Collected data -

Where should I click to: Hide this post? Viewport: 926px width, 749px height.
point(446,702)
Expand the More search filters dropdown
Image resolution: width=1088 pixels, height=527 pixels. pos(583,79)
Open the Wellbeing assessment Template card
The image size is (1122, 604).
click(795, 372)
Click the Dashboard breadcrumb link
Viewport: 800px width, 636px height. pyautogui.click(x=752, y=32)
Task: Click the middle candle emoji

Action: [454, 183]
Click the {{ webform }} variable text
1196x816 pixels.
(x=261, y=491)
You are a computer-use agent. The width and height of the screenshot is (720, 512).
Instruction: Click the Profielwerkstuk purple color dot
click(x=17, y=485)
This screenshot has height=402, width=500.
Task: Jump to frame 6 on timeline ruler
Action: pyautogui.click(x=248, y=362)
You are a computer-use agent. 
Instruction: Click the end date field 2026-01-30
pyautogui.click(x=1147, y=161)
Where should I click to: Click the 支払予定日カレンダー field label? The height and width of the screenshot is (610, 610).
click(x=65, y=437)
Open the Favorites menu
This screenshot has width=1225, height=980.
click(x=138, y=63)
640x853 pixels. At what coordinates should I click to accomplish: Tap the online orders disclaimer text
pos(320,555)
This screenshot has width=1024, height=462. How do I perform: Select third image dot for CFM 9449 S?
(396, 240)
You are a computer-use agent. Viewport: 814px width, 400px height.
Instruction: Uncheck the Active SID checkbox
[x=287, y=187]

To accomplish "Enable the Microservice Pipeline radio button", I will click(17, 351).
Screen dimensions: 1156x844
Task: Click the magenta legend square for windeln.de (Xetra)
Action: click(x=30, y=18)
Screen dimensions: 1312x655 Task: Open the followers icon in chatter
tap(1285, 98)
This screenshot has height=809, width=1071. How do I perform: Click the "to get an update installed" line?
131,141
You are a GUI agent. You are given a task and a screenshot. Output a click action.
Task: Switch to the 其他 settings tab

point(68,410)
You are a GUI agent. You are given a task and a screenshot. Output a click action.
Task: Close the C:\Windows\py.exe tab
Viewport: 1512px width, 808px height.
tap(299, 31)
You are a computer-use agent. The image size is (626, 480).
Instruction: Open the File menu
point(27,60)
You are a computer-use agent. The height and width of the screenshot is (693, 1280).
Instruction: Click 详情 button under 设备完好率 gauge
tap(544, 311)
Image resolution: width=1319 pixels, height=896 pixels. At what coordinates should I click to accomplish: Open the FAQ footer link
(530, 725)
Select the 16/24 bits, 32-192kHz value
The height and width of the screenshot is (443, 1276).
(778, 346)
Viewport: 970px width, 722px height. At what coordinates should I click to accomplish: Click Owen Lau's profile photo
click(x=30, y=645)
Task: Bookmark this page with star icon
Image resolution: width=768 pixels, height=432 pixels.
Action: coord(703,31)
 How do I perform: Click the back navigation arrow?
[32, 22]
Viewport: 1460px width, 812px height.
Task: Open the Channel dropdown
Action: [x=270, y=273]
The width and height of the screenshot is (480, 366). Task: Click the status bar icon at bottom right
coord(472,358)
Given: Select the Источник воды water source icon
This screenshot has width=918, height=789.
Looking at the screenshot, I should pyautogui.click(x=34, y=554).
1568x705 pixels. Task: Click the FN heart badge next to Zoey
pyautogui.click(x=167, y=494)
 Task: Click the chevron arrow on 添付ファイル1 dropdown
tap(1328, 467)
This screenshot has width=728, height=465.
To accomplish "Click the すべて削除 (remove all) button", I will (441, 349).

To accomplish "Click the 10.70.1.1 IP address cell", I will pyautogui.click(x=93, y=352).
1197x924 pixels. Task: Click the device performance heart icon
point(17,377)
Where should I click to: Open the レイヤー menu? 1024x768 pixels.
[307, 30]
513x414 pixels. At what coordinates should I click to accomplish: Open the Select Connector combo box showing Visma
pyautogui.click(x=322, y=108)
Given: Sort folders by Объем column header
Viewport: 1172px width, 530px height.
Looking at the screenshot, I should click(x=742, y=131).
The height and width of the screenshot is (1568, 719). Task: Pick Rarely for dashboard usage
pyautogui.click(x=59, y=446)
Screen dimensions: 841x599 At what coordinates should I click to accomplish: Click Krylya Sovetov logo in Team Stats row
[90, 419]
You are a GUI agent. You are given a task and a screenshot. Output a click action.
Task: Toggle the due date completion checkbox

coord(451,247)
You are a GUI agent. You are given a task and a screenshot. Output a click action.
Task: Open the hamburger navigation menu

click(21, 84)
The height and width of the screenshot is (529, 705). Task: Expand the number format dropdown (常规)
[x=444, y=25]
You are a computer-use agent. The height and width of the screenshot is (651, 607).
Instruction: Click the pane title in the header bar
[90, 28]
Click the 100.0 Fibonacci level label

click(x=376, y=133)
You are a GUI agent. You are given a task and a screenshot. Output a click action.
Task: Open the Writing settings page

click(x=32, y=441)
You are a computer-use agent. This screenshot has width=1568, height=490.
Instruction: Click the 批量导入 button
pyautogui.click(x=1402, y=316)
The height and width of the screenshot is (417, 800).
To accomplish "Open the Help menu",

Task - Work out how many lines of the data include the word "computer", and write that number alone.

Task result - 7